** Task objective **
Pictures aside, the output must consist of the lines from the one containing "Where should I" through the end of the data, reproduced exactly.

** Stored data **
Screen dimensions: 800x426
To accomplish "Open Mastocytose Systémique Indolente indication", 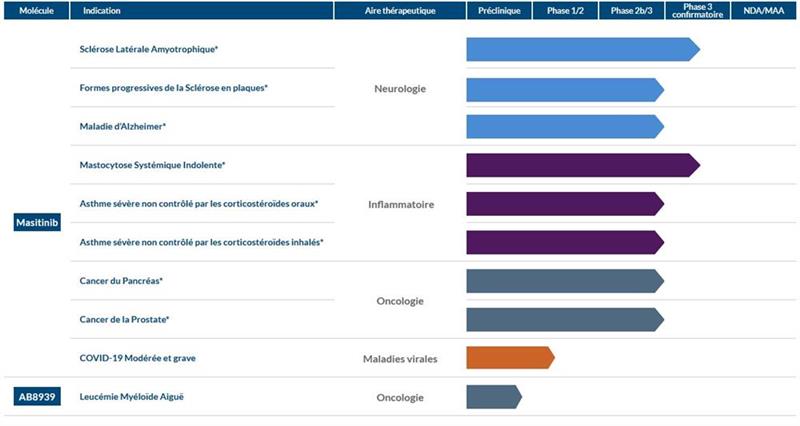I will [152, 164].
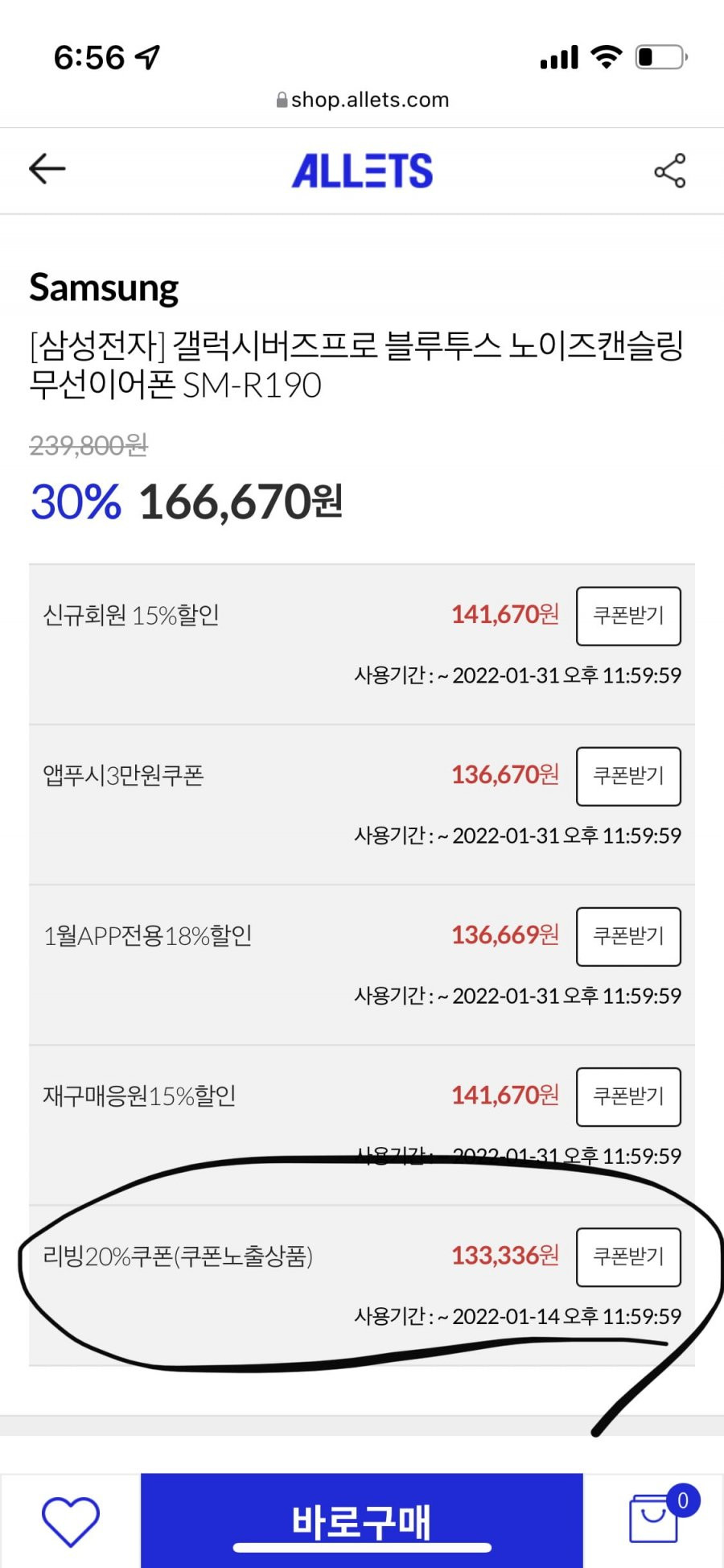Viewport: 724px width, 1568px height.
Task: Tap the lock icon beside the URL
Action: click(x=282, y=100)
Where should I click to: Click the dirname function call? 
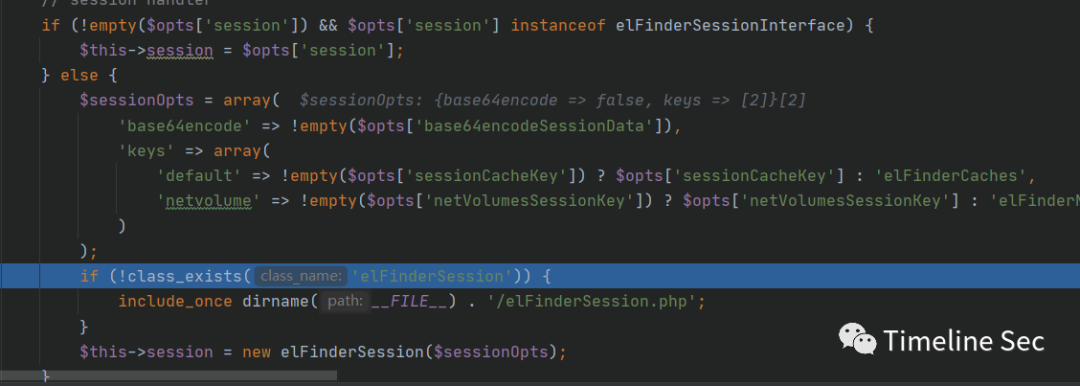[278, 302]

** Solution to the exercise **
Where should I click to: Click the dirname function call? 
[278, 302]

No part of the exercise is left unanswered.